▶ **AIM**: Reproduce verbatim the stretch of entries from the line containing "Given: Click the Clear Filters button" through the end of the entries, leaving the pictures out of your answer.

▶ **SOURCE DATA**:
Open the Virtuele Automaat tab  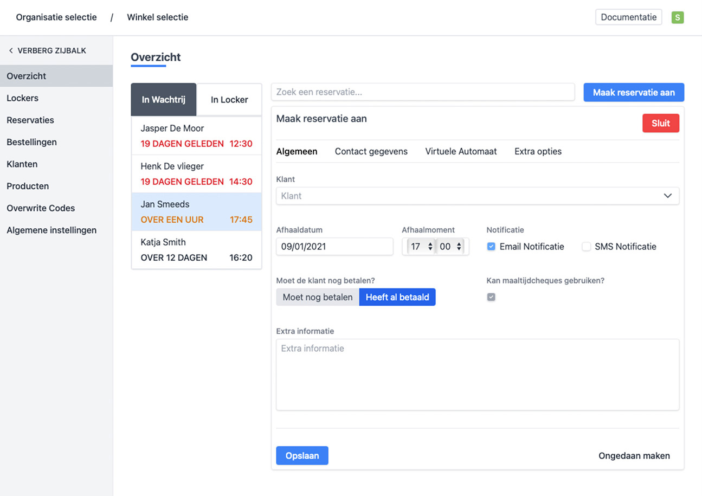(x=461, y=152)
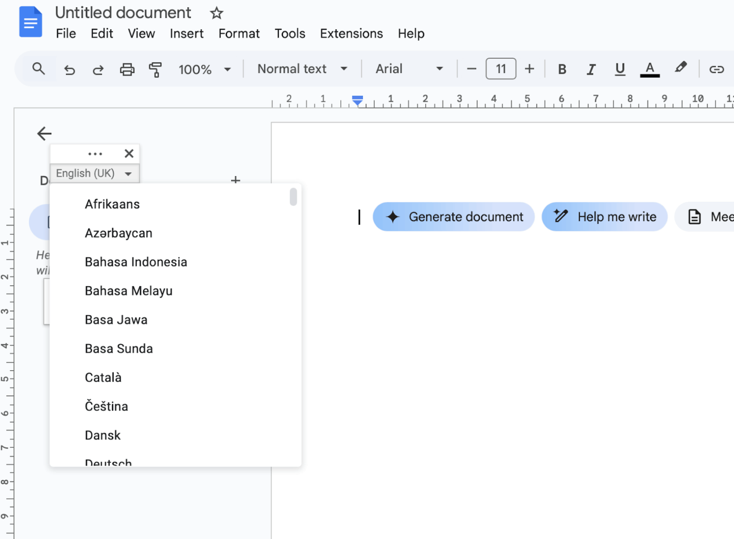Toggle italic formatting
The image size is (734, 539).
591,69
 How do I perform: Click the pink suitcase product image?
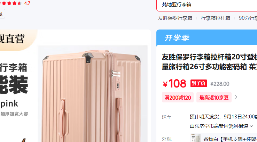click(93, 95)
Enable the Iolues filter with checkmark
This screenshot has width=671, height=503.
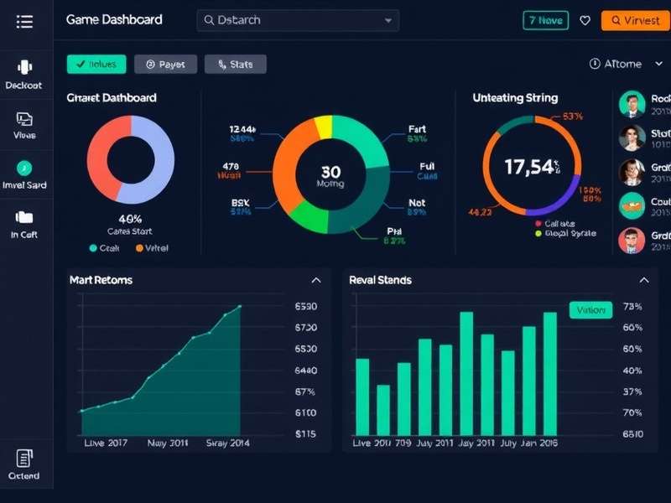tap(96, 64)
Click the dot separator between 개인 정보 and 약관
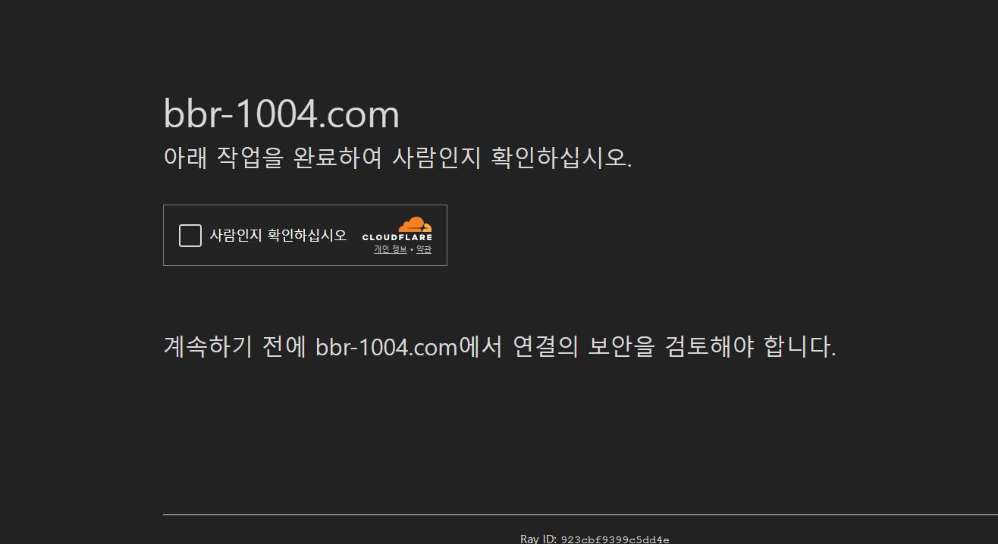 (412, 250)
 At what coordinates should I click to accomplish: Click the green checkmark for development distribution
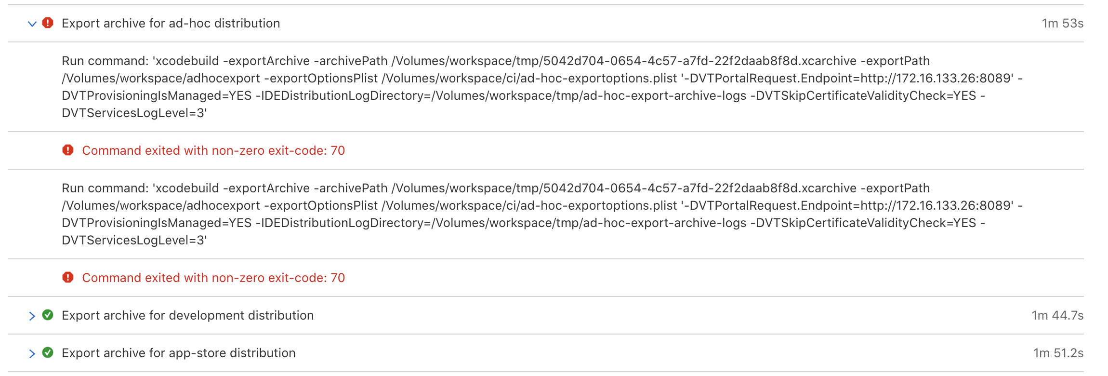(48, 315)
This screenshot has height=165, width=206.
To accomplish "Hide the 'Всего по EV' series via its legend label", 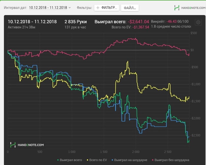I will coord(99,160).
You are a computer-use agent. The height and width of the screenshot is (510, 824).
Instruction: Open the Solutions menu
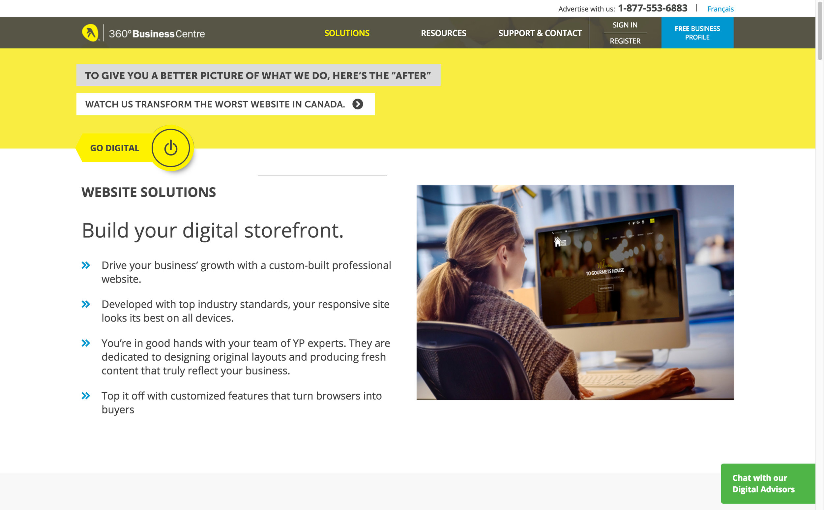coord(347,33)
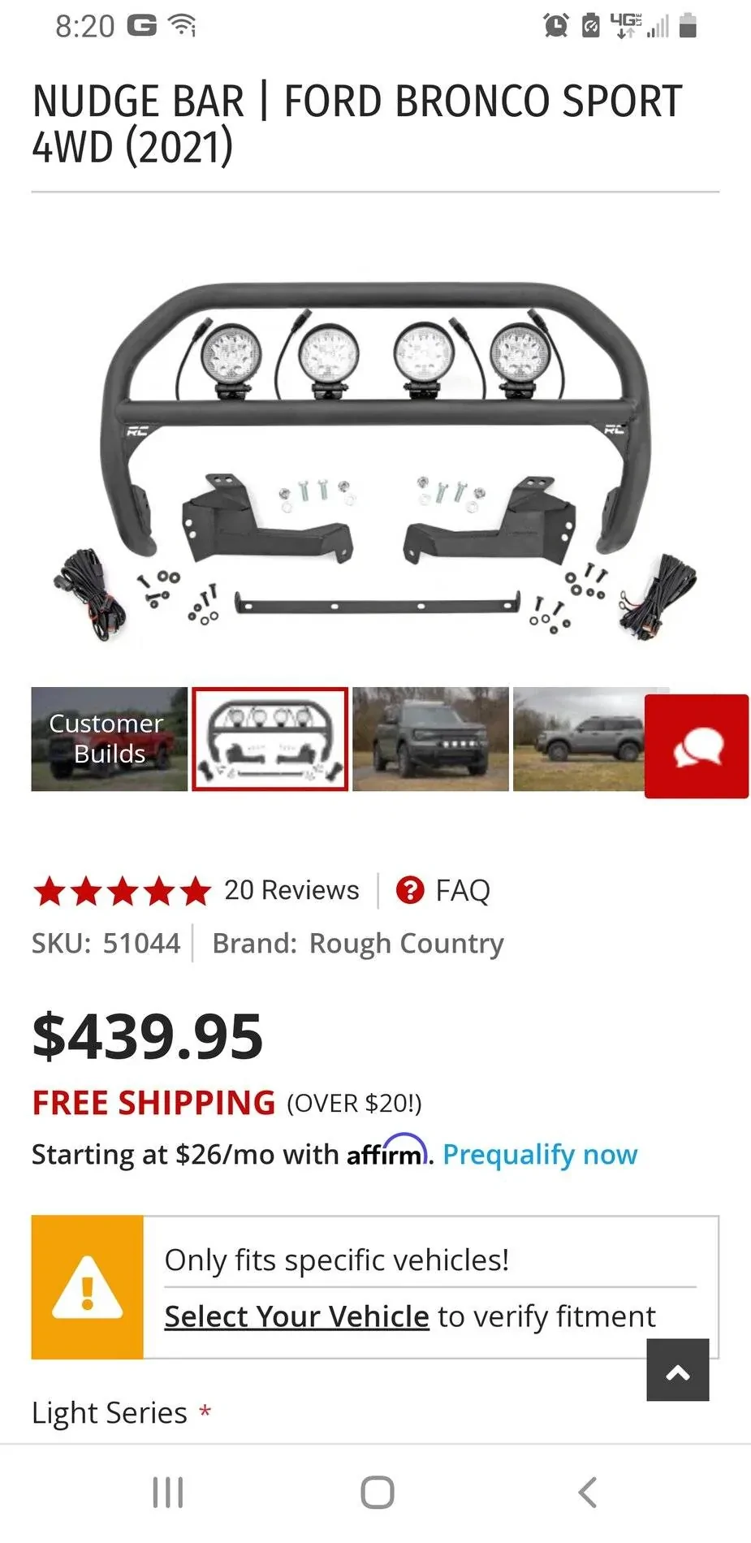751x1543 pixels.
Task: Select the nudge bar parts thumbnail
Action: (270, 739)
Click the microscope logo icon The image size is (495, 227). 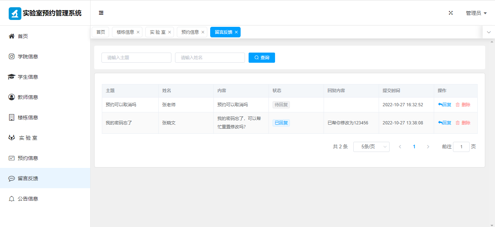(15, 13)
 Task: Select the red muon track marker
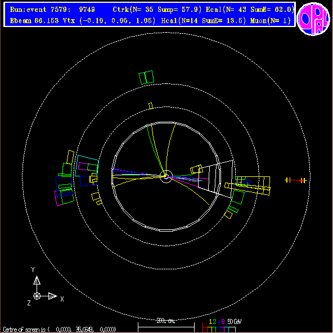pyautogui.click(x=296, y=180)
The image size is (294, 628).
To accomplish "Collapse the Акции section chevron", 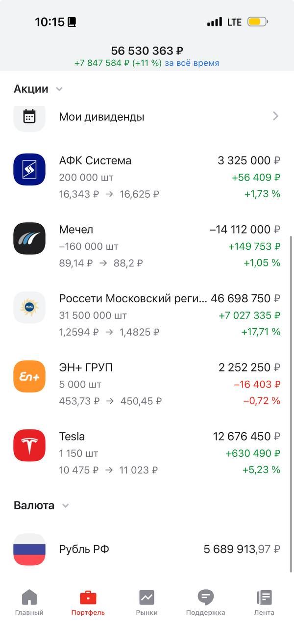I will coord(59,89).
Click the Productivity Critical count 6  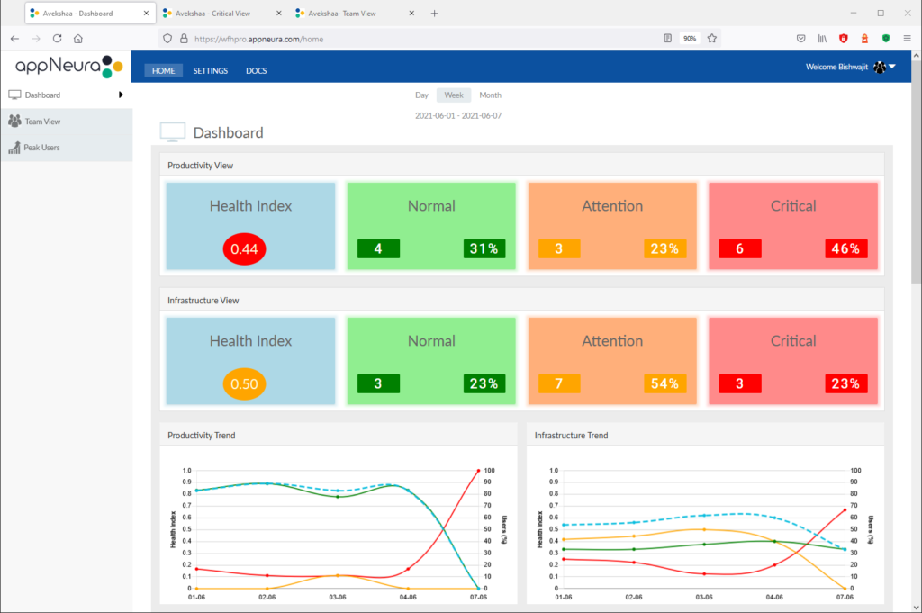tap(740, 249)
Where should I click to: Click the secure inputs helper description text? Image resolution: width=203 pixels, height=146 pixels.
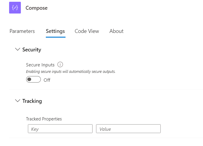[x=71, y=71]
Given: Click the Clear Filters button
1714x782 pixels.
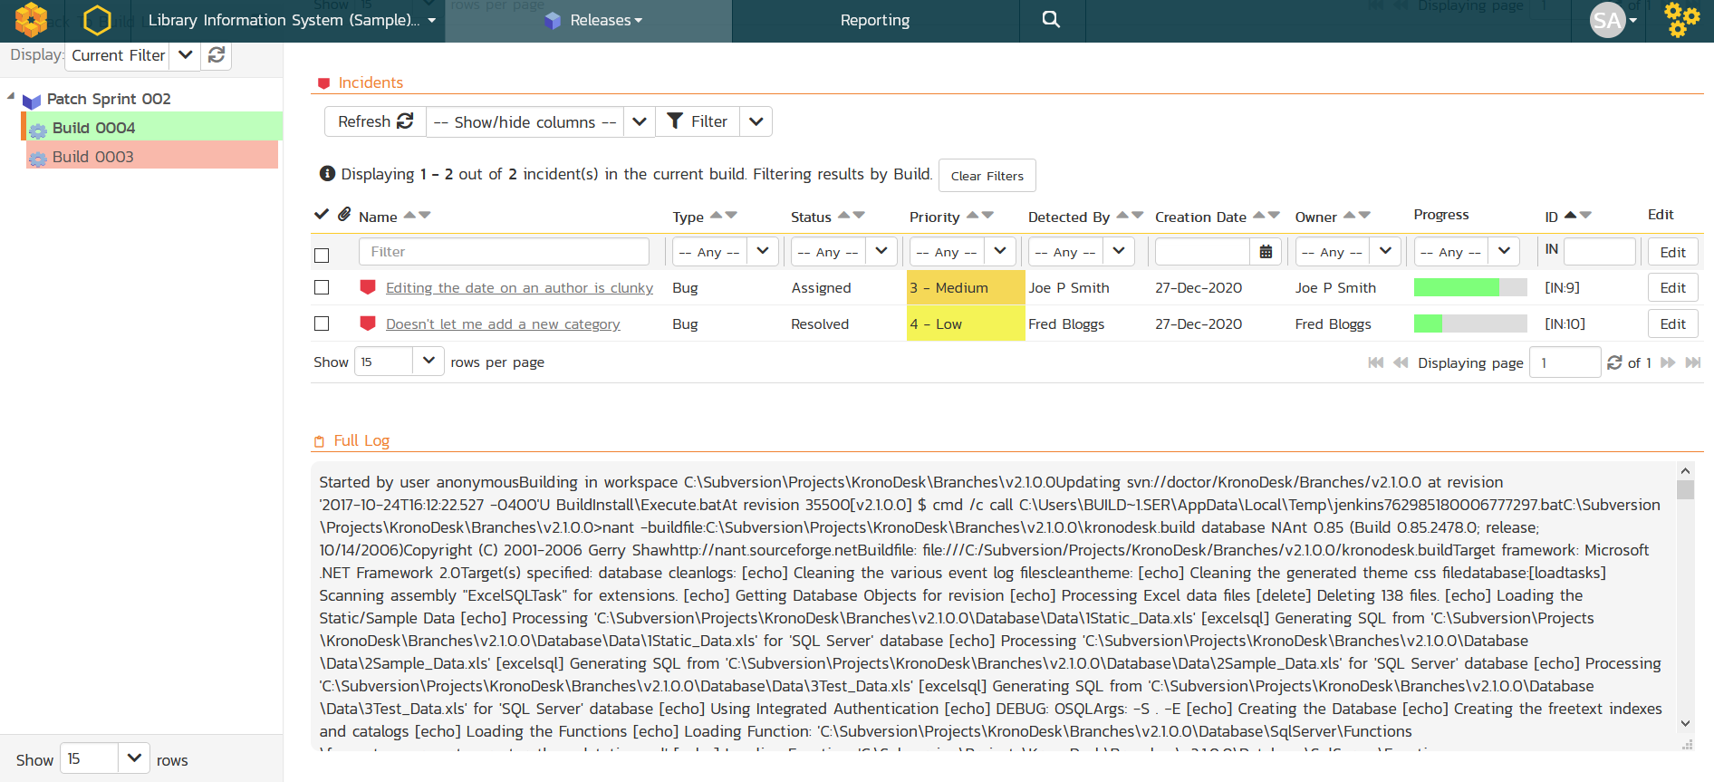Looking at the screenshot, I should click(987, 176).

▶ **FULL OUTPUT**:
Given: Click the Clear Filters button
1714x782 pixels.
Looking at the screenshot, I should click(987, 176).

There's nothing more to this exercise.